Енисейский меридиан напоминал Лету. Все три его разнопородные части походили на три мира тувинского древа жизни: верховье, бьющееся в Саянах, вечно юное, заканчивающееся гибельным порогом (сколько могильных камней вокруг порога с именами тех, кто пытался пройти его, победить, но находил лодку Харона вместо своей разбитой в щепы лодчонки, хранили берега!), средняя часть, некогда озаренная неземным светом Туруханского (Тунгусского, как стали называть его в советские времена) метеорита, низовья, где запрокинуты в небеса озера загадочного плато Путорана, где ждет вас каторжная Дудинка, глядит на вас из-под руки издалека Норильск, в котором должны были сгинуть, да случайно выжили Косоуров, Козырев, Снегов, Лев Гумилев и другие счастливчики ГУЛАГа.
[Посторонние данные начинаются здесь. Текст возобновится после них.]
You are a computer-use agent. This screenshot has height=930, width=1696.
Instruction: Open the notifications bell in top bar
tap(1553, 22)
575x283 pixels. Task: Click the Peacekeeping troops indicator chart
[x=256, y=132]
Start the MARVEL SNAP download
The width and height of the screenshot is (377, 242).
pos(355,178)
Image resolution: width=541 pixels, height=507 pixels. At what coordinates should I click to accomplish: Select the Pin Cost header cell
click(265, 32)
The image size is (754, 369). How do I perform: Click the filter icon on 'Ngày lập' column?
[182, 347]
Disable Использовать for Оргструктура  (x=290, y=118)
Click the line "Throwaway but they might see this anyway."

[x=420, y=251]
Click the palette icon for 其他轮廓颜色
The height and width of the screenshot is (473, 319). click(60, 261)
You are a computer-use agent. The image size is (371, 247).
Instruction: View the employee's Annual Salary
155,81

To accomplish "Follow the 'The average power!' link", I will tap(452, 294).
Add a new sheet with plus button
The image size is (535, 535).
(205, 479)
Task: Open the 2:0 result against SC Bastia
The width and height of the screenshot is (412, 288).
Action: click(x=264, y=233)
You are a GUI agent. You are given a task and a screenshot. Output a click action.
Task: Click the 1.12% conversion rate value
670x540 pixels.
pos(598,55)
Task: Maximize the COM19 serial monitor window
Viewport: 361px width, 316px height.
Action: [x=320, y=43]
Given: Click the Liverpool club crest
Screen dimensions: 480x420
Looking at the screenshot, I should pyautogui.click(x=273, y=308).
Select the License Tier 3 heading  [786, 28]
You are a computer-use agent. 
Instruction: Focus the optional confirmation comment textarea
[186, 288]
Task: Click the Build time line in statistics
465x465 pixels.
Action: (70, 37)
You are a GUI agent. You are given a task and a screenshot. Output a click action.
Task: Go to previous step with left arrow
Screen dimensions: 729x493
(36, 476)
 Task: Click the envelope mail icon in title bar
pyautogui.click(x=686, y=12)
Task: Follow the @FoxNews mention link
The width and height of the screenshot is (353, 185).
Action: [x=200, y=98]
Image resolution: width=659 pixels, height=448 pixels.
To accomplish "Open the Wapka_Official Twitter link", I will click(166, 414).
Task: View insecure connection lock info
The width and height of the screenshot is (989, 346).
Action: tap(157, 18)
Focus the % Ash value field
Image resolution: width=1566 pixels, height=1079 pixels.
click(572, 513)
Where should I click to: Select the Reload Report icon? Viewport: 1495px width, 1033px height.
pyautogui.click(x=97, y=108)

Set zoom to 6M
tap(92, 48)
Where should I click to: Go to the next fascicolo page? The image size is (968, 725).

Летя над енисейским меридианом в нечеловеческом времени сновидения с высоты полета собирательной птицы, я успела разглядеть урановые рудники, смещающиеся к Байкалу, любимые множеством людей скалы под Красноярском, Красноярские Столбы, с которых (с какого именно? был ли то «Дед», «Прадед», «Большой Беркут», «Бегемот» или «Верблюд»? была ли то «Бабушка», «Внучка», «Китайская стена»? были ли то «Львиные ворота» или «Перья»?) махали мне руками, смеясь, подростки братья Абалаковы. Розово-золотые на закате камни, зелено-тусклое кедровое марево, точки рыжих белок.
Проносясь над Красноярском, я увидела запущенный городской сад с названием «Альгамбра»; на его пропыленной танцплощадке, именуемой «сковородкой», танцевали бедно одетые девушки и парни. На альпинистских сборах войск НКВД Абалакову попался на редкость собранный и исполнительный ученик по фамилии Альгамбров; и если читатели абалаковской биографии 2000 года подозревали — не без основания — на основе опыта двадцатого столетия, — что Абалакову пришлось обучать черта, затесавшегося в ряды наркомвнудельцев, сам альпинист рассмеялся и обрадовался, услышав фамилию его, то бишь, конечно, псевдоним, зная, что не в честь неведомого ему и бойцу Вашингтона Ирвинга, не в честь испанских мавров, не из дьявольской насмешки взята была им экзотическая фамилия, но в память о пыльном, неухоженном любимом парке 30-х годов.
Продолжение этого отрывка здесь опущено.